La rareté de l’eau menace de grandes zones agricoles marocaines

La rareté de l’eau menace de grandes zones agricoles marocaines

Les champs desséchés s’étendent à perte de vue le long des plaines surplombant Agadir, dans le sud-ouest du Maroc. Avec la sécheresse persistante, cette grande zone agricole est privée d’irrigation par les barrages, dont l’eau est désormais réservée aux habitants.

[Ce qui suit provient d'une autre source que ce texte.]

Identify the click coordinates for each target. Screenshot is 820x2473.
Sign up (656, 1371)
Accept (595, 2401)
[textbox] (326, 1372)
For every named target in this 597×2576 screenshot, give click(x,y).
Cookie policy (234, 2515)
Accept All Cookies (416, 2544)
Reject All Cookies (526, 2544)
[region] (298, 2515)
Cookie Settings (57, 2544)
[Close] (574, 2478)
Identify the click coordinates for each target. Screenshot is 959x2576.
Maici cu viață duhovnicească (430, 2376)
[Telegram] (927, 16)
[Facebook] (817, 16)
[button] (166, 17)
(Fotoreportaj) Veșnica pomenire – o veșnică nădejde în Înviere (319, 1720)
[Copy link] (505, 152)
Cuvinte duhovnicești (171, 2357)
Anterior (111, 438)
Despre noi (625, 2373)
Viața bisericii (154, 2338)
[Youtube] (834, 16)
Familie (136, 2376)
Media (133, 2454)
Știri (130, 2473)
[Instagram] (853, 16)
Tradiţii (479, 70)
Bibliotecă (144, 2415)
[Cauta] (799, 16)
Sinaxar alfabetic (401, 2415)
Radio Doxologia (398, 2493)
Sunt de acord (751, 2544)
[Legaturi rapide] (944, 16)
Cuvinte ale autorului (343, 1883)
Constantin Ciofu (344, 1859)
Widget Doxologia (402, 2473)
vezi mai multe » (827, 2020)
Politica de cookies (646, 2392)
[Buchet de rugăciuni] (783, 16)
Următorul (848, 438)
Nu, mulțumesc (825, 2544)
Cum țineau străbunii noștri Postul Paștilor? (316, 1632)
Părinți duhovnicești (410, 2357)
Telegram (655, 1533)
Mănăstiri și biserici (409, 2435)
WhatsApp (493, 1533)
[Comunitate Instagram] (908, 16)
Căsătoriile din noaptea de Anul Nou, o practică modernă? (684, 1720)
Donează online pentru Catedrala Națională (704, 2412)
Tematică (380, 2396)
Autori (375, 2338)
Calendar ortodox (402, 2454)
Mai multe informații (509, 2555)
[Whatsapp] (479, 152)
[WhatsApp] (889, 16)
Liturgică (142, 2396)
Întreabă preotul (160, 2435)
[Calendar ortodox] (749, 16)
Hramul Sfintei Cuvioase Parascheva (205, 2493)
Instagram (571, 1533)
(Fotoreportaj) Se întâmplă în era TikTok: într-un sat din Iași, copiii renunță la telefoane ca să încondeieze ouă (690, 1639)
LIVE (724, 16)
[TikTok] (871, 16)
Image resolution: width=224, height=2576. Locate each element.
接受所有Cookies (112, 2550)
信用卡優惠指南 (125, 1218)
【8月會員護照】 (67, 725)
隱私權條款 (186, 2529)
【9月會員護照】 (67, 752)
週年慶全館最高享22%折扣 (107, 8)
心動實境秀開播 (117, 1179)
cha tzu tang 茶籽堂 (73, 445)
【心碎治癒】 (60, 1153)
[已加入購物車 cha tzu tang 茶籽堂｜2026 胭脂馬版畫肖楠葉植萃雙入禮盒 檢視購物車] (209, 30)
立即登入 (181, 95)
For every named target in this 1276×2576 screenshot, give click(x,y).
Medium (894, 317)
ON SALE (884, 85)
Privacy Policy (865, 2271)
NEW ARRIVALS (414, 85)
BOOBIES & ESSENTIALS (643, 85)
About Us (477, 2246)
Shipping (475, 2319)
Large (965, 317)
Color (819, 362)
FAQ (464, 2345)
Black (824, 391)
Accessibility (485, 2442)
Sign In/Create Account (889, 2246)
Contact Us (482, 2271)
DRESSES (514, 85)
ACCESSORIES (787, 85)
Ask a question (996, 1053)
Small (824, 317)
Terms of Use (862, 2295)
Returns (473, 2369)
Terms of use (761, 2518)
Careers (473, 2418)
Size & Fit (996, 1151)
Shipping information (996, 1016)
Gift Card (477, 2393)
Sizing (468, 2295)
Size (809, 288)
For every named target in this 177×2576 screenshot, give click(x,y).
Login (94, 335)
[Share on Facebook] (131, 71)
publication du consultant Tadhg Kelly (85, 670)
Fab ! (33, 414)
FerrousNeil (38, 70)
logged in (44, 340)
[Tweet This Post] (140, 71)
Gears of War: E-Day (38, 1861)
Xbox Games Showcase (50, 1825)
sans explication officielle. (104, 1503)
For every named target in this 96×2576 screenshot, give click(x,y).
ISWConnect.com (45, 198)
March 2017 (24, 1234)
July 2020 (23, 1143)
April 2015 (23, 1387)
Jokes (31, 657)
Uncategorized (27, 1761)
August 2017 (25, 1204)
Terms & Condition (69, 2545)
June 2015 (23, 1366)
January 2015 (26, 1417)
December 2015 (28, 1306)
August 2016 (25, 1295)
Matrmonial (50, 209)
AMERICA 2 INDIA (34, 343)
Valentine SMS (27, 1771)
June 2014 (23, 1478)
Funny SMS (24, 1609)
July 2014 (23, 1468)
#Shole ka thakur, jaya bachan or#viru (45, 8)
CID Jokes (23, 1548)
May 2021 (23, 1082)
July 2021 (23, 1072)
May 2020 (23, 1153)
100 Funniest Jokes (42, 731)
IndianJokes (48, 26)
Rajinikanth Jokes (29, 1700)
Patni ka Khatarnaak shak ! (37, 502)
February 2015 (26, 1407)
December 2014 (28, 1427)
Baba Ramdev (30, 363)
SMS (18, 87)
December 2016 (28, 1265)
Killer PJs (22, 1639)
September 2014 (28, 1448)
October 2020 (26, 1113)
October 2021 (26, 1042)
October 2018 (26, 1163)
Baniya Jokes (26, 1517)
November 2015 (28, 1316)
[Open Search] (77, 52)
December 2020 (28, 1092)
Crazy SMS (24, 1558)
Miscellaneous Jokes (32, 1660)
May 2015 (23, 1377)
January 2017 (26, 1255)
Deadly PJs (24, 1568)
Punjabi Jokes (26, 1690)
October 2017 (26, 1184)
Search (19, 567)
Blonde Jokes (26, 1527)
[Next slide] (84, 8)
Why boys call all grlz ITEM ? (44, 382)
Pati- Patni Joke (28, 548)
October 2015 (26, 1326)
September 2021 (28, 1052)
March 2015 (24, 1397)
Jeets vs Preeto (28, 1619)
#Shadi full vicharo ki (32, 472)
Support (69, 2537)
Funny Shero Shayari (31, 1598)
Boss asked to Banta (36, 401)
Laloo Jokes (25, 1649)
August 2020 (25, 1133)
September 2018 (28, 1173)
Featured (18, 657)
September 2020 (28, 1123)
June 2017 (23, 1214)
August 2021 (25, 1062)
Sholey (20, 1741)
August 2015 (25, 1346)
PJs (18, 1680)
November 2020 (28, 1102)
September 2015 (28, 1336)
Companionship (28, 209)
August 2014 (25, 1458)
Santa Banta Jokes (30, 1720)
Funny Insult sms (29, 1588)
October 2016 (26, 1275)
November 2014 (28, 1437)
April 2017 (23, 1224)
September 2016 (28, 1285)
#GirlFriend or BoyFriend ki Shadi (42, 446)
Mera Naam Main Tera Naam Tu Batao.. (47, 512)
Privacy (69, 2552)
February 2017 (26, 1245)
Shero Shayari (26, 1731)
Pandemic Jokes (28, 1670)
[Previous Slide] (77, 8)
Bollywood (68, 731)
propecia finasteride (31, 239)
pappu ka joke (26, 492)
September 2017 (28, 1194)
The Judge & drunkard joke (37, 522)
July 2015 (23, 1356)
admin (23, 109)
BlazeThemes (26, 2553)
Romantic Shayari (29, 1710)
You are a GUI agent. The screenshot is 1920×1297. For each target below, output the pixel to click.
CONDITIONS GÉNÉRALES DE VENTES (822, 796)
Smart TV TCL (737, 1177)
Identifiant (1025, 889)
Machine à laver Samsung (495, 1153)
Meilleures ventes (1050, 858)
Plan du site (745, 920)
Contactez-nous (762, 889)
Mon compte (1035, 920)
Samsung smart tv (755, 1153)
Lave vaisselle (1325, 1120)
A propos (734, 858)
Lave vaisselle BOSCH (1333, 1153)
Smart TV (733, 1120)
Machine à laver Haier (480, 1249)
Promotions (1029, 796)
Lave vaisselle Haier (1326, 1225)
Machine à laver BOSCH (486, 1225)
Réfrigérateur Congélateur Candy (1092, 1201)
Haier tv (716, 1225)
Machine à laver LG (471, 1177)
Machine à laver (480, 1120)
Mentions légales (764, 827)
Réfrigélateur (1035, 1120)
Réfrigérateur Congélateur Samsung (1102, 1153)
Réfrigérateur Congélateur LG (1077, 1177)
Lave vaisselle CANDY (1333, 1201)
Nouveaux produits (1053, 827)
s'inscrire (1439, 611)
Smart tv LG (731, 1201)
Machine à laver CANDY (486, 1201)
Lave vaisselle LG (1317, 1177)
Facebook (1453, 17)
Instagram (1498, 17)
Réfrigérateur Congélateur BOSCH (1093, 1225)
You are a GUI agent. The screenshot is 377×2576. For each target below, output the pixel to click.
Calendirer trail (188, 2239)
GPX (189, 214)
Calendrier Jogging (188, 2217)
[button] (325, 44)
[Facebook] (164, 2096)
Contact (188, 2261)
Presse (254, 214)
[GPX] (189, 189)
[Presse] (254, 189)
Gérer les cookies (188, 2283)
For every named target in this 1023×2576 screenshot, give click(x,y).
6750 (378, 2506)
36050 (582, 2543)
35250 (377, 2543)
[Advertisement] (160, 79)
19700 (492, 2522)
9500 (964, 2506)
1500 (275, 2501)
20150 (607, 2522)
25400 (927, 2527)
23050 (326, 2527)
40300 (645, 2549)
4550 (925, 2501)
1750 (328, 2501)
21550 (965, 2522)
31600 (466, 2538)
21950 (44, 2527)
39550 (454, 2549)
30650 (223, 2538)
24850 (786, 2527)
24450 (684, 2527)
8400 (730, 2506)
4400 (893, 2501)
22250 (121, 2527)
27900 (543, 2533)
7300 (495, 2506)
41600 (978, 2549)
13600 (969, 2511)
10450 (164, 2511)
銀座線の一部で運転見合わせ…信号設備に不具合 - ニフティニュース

« Ces arbres ont près de 20 ans, ils sont morts, il n’y a plus d’eau », soupire Ahmed Driouch devant les orangers flétris d’une ferme près d’Agadir. Face à une sécheresse qui dure depuis trois ans et qui pèse sur les ressources hydriques, les autorités n’ont pas trouvé d’autre solution que de détourner progressivement l’eau des barrages qui irriguait les fermes de la région d’Agadir (Souss-Massa) pour assurer l’accès à l’eau potable à près d’un million de Marocains. Depuis début octobre, le stress hydrique est tel que l’eau des robinets est coupée entre 22h et 5h du matin à Agadir . »Je ne comprends pas pourquoi ils n’ont pas cherché autre chose pour fournir de l’eau potable, au lieu de marginaliser les agriculteurs », déplore M. Driouch, la cinquantaine, à la tête d’une association agricole locale.

À l’échelle nationale, le taux de remplissage des barrages plafonnait à moins de 37% fin octobre, contre 45,6% à la même période l’année dernière. Et c’est autour d’Agadir, première région exportatrice d’agrumes et de primeurs, que les réserves sont au plus bas. « Le déficit en eau de surface est de 94%. Nous n’avons jamais observé pareille chose à l’échelle du bassin, c’est inquiétant », alerte Abdelhamid Aslikh, responsable à l’Agence des bassins hydrographiques pour la région. Selon lui, les restrictions d’accès à l’eau du robinet sont une mesure de « précaution qui a permis d’économiser 20% de l’eau gaspillée la nuit ». Les autorités ont aussi décidé d’interdire à Agadir « l’irrigation des terrains de golf et des jardins d’hôtels avec de l’eau potable », en « encourageant l’utilisation des eaux usées traitées ».